Wilhelm Harnisch, an employer representative Cbus trustee, also said that Global Dialogue could benefit from the inclusion of other types of funds, such as insurance funds, for co-investment discussions or other opportunities. Louise Davidson, manager of sustainability projects for Industry Funds Management, said that it was possible to establish an international framework for ongoing dialogue to fill “gaps” where fund co-operation could be used to advance issues such as funds manager costs and trustee education. Speaking for her discussion group of fund representatives, she said: “We also like the idea of internships but we think that funds should also promote greater engagement with academia, perhaps through the establishment of some research grants.”

Some Australian funds were also taken with the engagement by US public sector funds with their members. CalPERS, for instance, holds an annual ‘retirement expo’ information event for members designed to encourage more involvement and increased savings. Other big funds, such as the TIAA-CREF medical industry group of funds, hold annual elections for the board among its 3.2 million members, and an annual meeting. This sort of member involvement is a vexed issue for Australian funds, where members do not usually even get to vote on something as major as a fund merger, let alone director appointments.

However, Hye-Won Choi, the head of corporate governance for TIAA-CREF, told the meeting that pension funds needed to get their own governance house in order before they told companies how to better govern the businesses in which they invest. Gerard Noonan, the chair of Media Super, the recently merged JUST Super and Print Super industry fund, probably spoke for the majority when he said that “open board meetings or fake stakeholder democracy” was not practical, however, there was probably merit in systematic polling of member attitudes on investment and administration issues. The challenge for funds managers and perhaps placement agencies and asset consultants in all this is that with more co-operation between funds, especially smaller Australian funds linking with larger ones either in Australia or overseas, they will need to redefine their roles in co-investment deals.

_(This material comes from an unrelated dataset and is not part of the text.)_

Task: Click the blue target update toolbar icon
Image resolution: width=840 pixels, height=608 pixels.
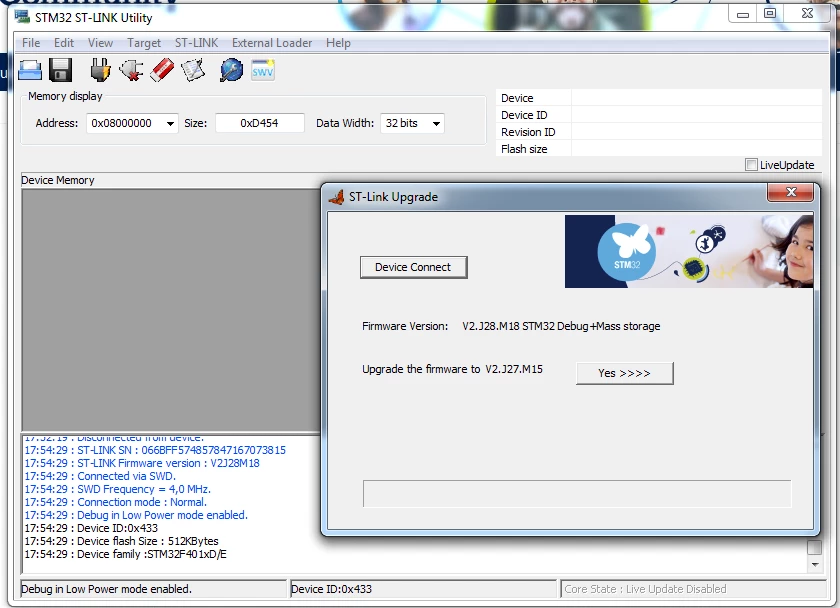Action: click(x=231, y=70)
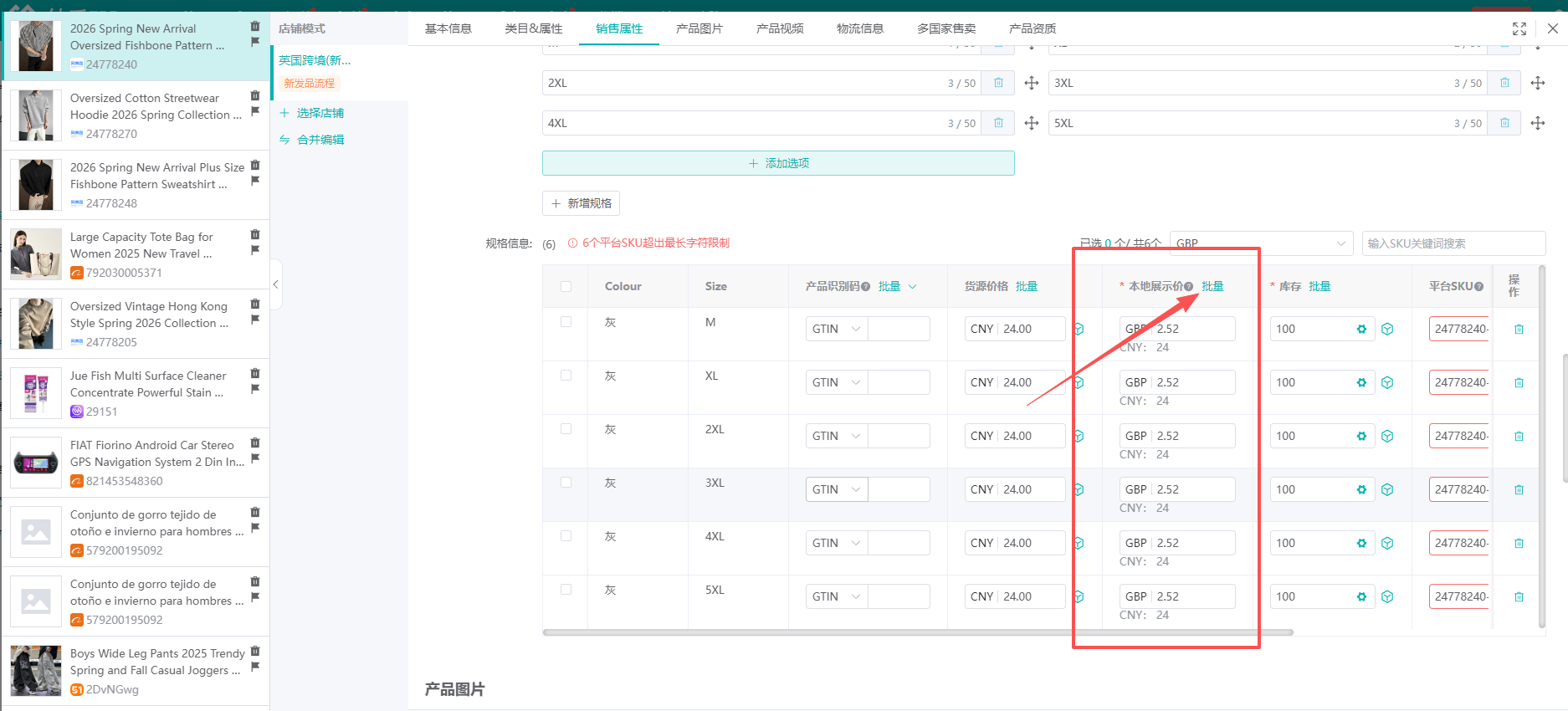Flag the Oversized Cotton Streetwear Hoodie listing

tap(255, 111)
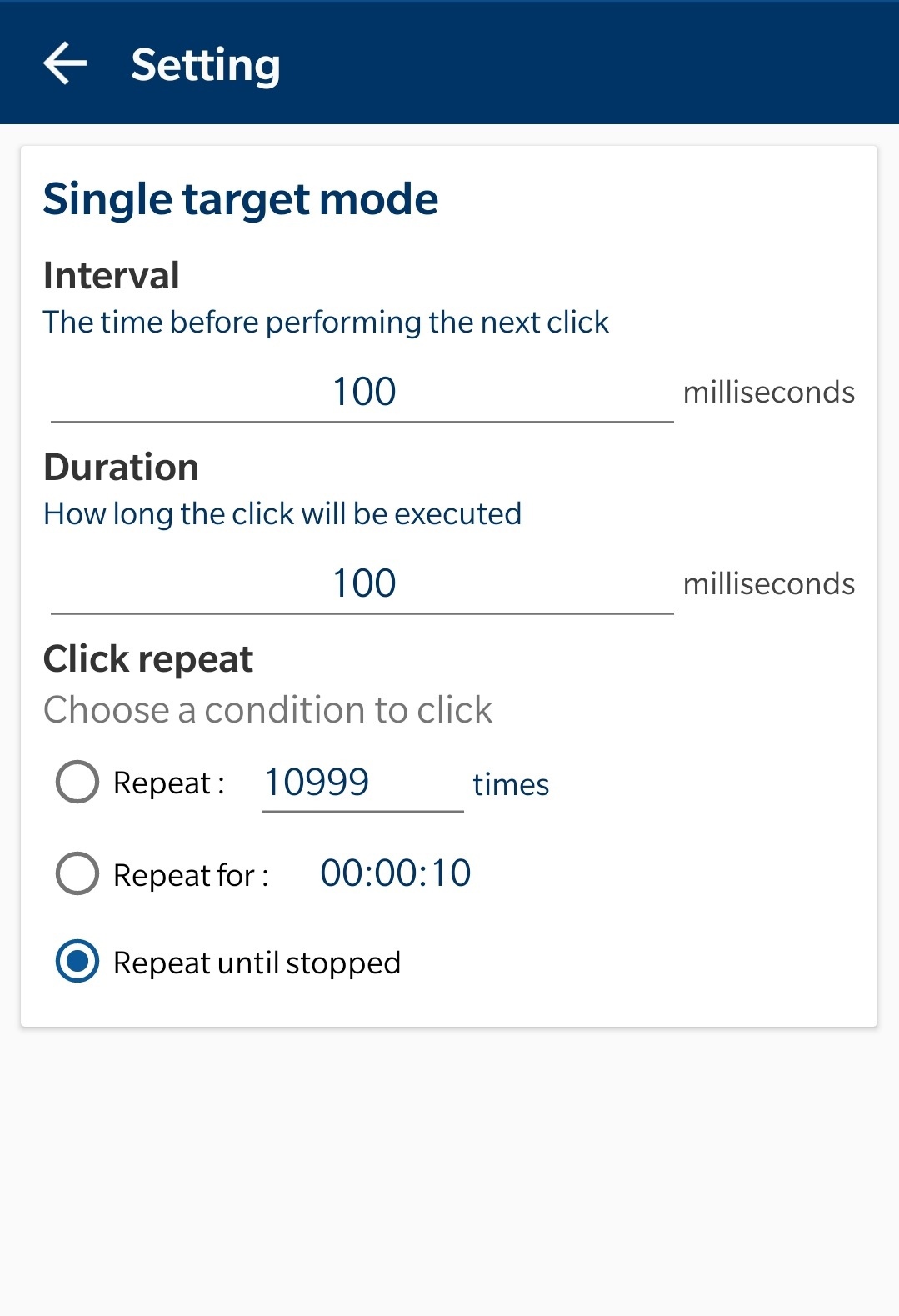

Managers, rather than investment banks, are more likely to be successful partners for funds because of their longer-term, relationship-orientated cultures. But they, too, need to address the grievances that funds have, particularly around their fees and charges. Garry Weaven, the chair of Industry Funds Management (IFM), spelled out these concerns at the conference, as he has done many times before. While IFM is also a funds management firm, with its own fees and charges, the concerns voiced are nevertheless real. Weaven said that there were often conflicts of interest in private equity or infrastructure offerings where a manager was able to extract “huge fees” outside its funds management contract from advisory or other services. Also, where a manager holds the asset in a vehicle, and it is impossible for the manager to be dislodged, they may be motivated more by growing the assets of the vehicle than earning an internal rate of return (IRR), he added. Weaven predicted funds would continue to increase their allocations to unlisted markets, partly because of the “substantial cost” involved in running listed vehicles, including the consideration of insider trading.